The emails obtained by Cong. Darryl Issa (R-CA), which I have seen and reviewed, reveal a conspiracy among lawyers for AIG and the NY Fed to conceal from the SEC the nature and extent of AIG's true indebtedness and its stated intention to pay certain vendors (among them the publicly-hated Goldman Sachs) one hundred cents on the dollar. While I have not heard any defense of this nefarious informal agreement, it does raise serious concerns. These emails are now to be the subject of scheduled hearings in the House and now requested hearings in the Senate.

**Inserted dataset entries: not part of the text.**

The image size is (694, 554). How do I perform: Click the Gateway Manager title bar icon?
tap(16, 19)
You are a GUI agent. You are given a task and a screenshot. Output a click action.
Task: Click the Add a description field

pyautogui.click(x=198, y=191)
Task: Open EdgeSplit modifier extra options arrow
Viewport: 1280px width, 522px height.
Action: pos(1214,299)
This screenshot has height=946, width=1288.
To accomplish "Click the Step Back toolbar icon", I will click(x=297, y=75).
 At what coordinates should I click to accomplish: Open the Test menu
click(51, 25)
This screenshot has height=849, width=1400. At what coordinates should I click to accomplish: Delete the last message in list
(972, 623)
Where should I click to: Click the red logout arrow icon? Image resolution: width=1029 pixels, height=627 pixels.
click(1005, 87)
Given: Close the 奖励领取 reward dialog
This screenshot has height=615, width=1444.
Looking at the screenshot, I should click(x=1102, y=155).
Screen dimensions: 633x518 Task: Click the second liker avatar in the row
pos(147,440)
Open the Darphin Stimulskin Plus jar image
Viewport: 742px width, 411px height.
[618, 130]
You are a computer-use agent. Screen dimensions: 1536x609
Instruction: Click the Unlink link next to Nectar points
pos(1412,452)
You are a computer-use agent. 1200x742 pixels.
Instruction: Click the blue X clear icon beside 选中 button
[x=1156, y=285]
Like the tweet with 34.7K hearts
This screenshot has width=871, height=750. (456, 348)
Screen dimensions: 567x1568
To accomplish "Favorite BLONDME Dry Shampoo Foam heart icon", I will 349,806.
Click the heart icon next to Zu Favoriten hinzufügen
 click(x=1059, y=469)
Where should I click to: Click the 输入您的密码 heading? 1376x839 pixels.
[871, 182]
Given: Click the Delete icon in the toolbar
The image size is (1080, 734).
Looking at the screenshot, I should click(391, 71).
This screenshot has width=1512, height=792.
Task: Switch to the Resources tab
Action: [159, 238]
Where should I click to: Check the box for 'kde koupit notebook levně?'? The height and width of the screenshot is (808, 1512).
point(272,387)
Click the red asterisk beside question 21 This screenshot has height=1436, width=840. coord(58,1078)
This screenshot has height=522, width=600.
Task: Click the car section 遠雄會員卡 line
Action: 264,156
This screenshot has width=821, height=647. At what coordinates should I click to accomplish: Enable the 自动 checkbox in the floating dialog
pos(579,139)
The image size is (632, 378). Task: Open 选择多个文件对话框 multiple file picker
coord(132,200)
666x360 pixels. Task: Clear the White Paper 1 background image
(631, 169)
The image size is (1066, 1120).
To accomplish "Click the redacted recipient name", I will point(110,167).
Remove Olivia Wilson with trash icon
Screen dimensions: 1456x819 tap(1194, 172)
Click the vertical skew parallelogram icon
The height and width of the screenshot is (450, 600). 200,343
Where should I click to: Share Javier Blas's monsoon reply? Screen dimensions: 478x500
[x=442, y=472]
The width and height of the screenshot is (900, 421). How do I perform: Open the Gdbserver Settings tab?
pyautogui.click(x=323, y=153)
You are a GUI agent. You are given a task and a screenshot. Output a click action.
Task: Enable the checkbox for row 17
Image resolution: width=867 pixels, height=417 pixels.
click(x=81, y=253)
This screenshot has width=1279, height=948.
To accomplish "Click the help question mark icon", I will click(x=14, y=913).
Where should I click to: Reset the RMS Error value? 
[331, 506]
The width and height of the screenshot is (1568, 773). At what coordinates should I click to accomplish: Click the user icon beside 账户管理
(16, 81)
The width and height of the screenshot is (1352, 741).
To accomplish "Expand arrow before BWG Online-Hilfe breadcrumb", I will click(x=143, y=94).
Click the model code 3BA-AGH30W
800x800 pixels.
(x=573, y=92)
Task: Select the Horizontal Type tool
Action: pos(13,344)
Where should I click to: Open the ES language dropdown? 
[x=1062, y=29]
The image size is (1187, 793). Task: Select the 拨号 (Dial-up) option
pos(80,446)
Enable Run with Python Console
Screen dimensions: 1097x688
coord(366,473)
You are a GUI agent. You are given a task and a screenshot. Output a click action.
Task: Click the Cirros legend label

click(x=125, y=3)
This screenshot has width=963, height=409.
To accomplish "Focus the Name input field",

It is a federal crime to falsify documents involved in a loan from a federally-insured bank, unless the matter was immaterial to the loan. Thus, if one intentionally gave a false address on an application to purchase a $1000 savings bond, one could be prosecuted; but if one inadvertently left off a zip code, a prosecution would be highly unlikely. This was a case involving a revolving movement of nearly $185 billions between and among the Treasury, the NY Fed, JPMorgan Chase, and AIG. Leaving out the name, amount, and intended payment to a creditor of $13 billions would surely satisfy the material misrepresentation requirement of the statute that criminalizes such omissions. The fact that "the government told me to do it" is not only not a defense, but may (and should) implicate whoever in the government counseled in favor of such omissions.

Though we do not know, and I have not seen evidence of, any personal knowledge of any of this by the senior official at the NY Fed at the time, current Treasury Secretary Timothy Geithner, it is difficult to believe that he would not have known of any of this. It is clear that senior personnel in the legal department of the NY Fed did know of it. The lawyers would no doubt say, in their own defense, that they were the bank's lawyers, they and the bank knew of AIG's intentions with respect to Goldman Sachs, and thus that fact did not need to have been in writing. Since the Fed knew well where its money was going, there was no harm and thus no foul. Unfortunately for the Fed's lawyers and AIG's lawyers and executives, the surreptitious revelation through word of mouth of that which the law requires to be stated in writing does not fulfill the statutory requirements.

Could it be that the single largest federal bailout in history was procured by fraud--fraud in which the feds themselves participated--and the government actually counseled IN FAVOR OF CRIMINAL BEHAVIOR? Only in America. But don't hold your breath expecting any federal prosecutions here. We might, however, just see an affirmation of federalism; since the acts complained of here--alleged fraud in the procurement of a loan--are a violation of New York State law as well as federal law, and the conspiracy--if such it was--occurred here in New York, and since New York has a politically ambitious Attorney General who wants to live in the Governor's Mansion (where he once resided as a child), who doesn't give a hoot what the feds think, he just might seek some state indictments of federal officials.